When to use which algorithm
| Algorithm | Output | Use it for | Don't use it for |
|---|---|---|---|
| MD5 | 128 bit | Checksums, deduplication, file fingerprinting | Anything security-related |
| SHA-1 | 160 bit | Legacy compatibility (Git, older systems) | New cryptographic uses |
| SHA-256 | 256 bit | TLS certificates, Bitcoin, signatures, modern security | Password storage (use bcrypt/argon2 instead) |
| SHA-384 | 384 bit | Higher-security signing, NSA Suite B | — |
| SHA-512 | 512 bit | Long-term archival hashing, password derivation | — |
Verifying file integrity
Many software downloads publish a SHA-256 hash alongside the file. After downloading, hash the file with this tool and compare the result to the published value. If they match, the file is byte-for-byte identical to what the publisher intended; if not, the file is corrupted or tampered with.
Frequently asked questions
Why does my hash differ from another tool's output?
The most common cause is a trailing newline in your input. Many command-line tools add one when echoing text.

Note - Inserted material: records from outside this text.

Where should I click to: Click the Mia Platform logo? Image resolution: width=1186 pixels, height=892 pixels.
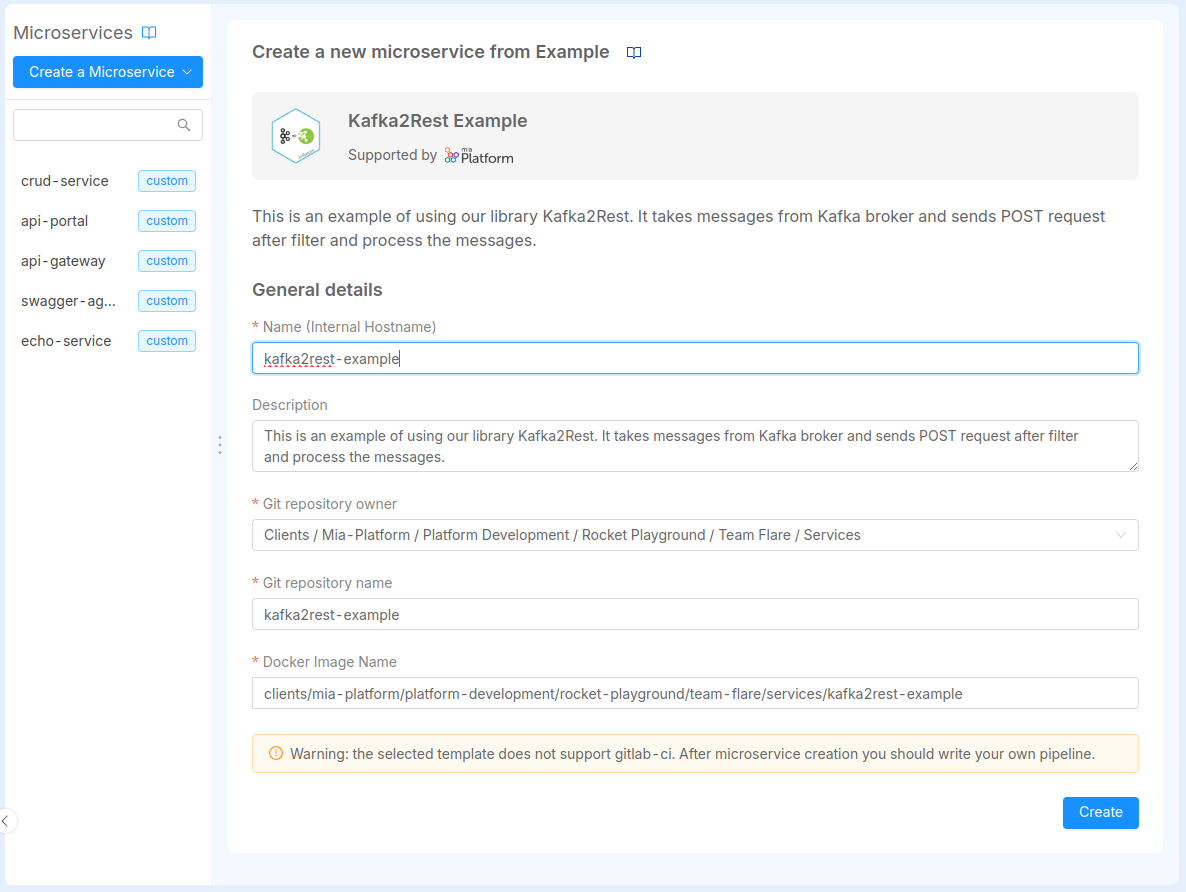pyautogui.click(x=479, y=156)
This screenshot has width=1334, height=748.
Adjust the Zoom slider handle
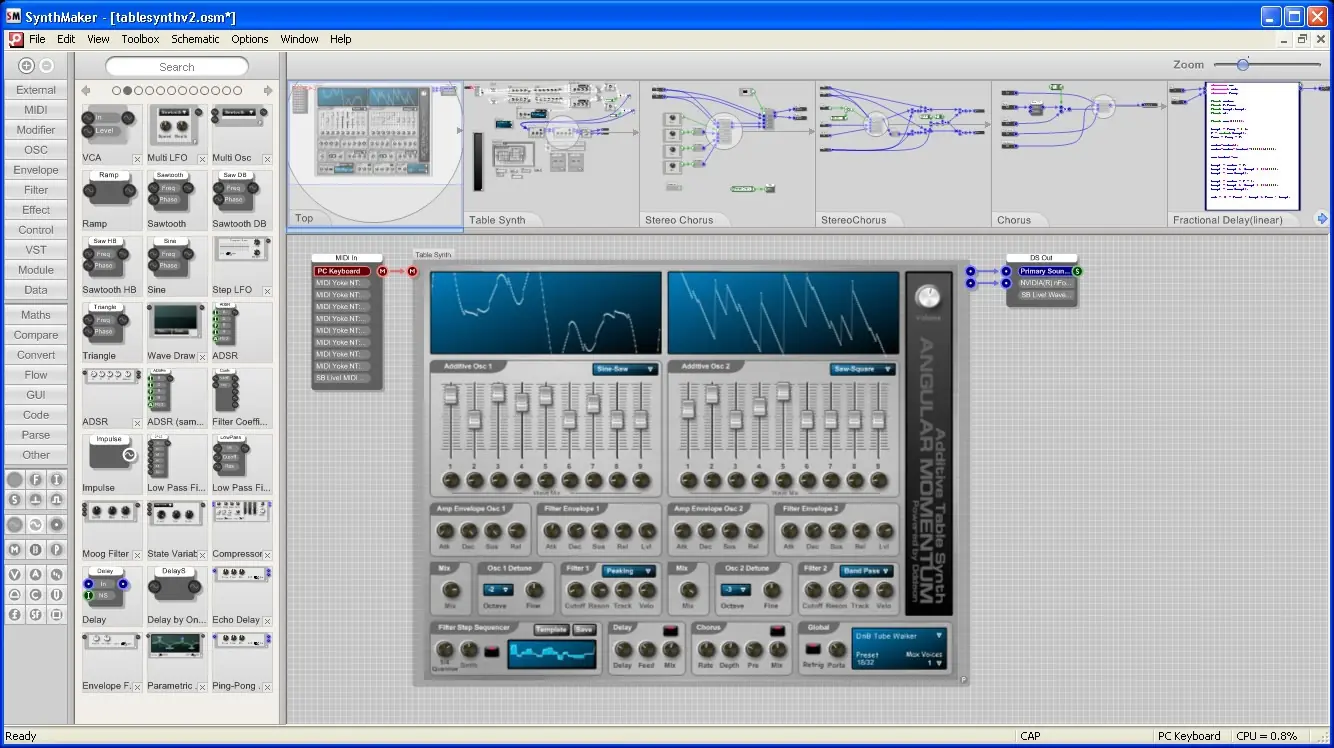pyautogui.click(x=1243, y=64)
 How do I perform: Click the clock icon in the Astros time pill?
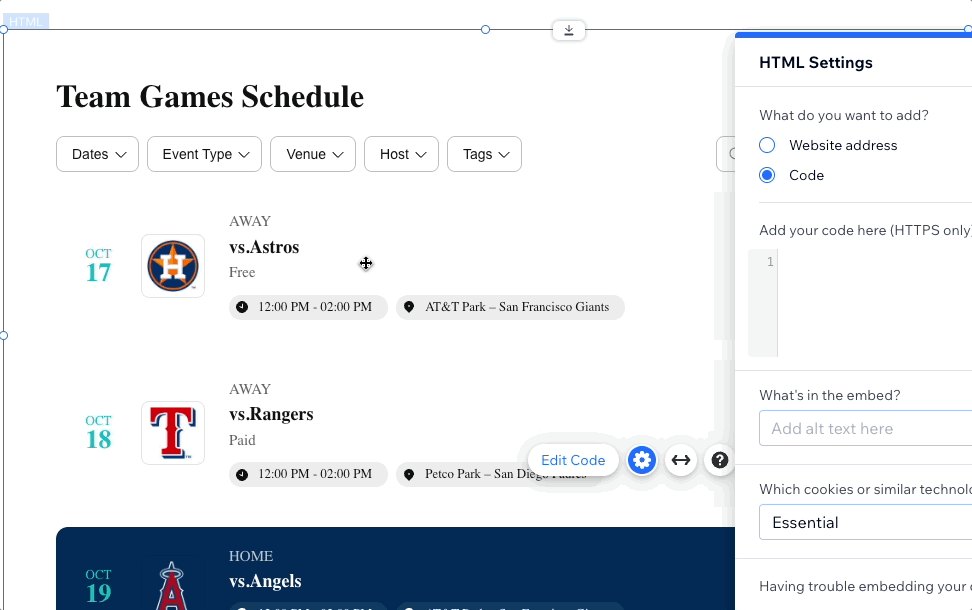click(242, 307)
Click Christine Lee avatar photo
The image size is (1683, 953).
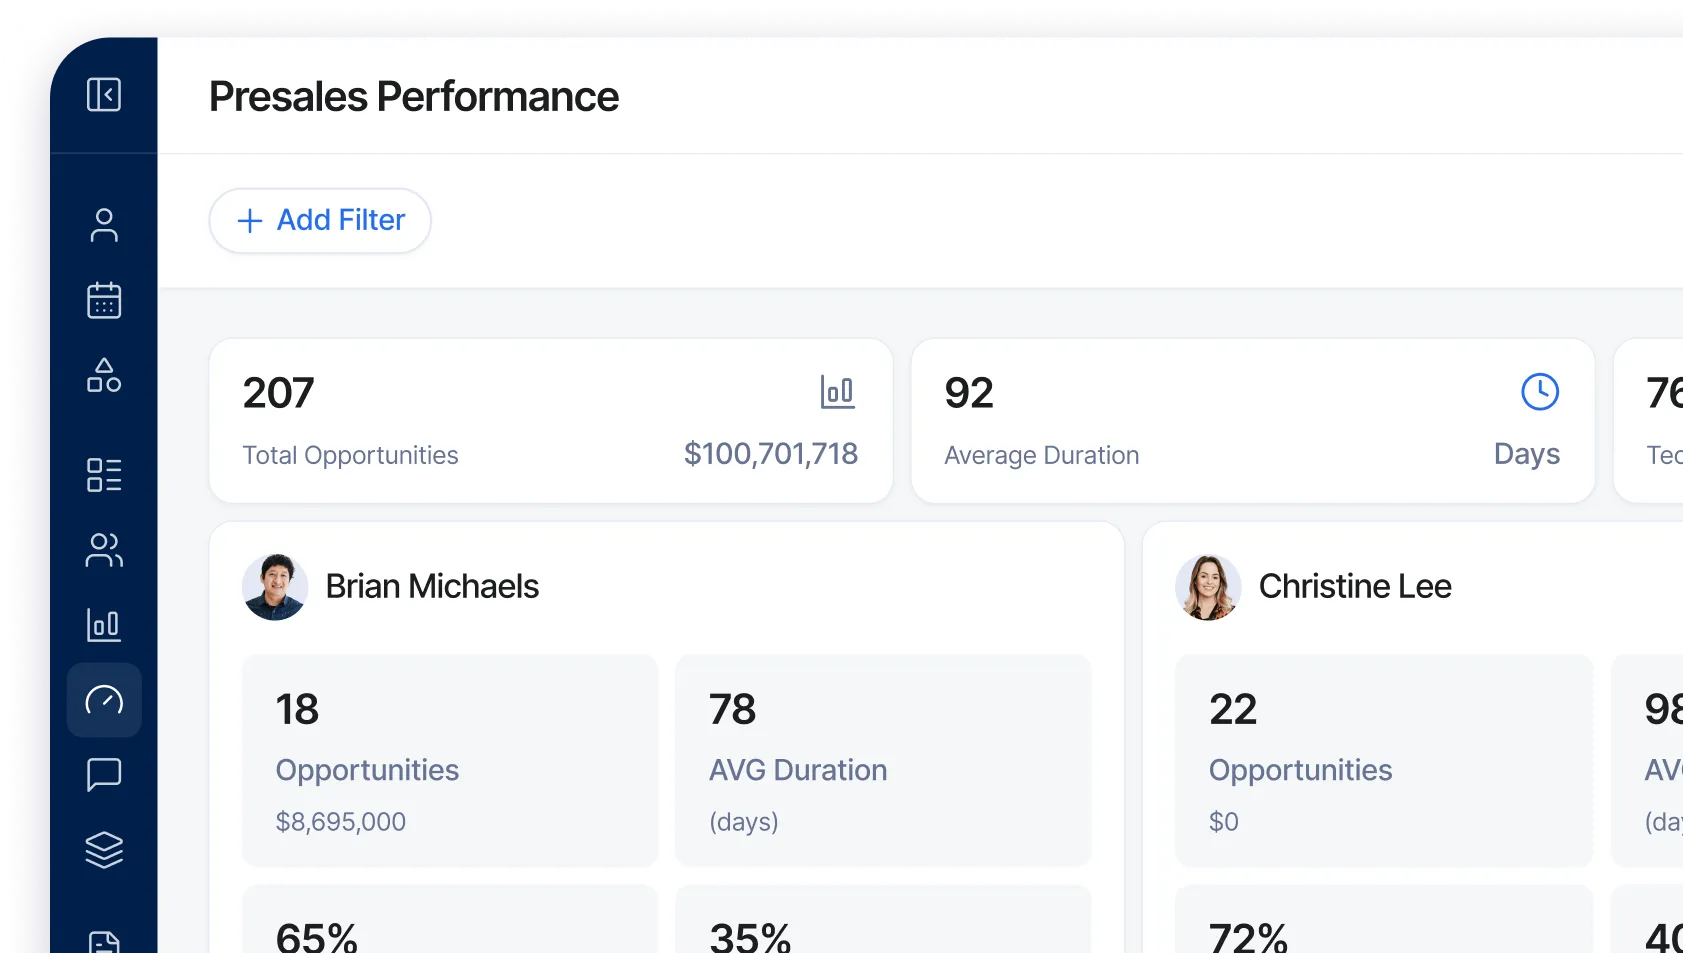tap(1207, 586)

To match echo "hello" from the shell, your input must be hello followed by a newline. Use echo -n "hello" for no newline.
Can I hash very large files?
Yes — files are read in chunks using the browser's streaming API for SHA variants. MD5 currently reads the whole file into memory, which works fine up to a few hundred megabytes on most machines.
Should I use this for passwords?
No. Plain hashes are too fast — modern GPUs can compute billions of SHA-256 hashes per second, making brute-force feasible. Use bcrypt, scrypt, or argon2id (with a random per-user salt) for password storage.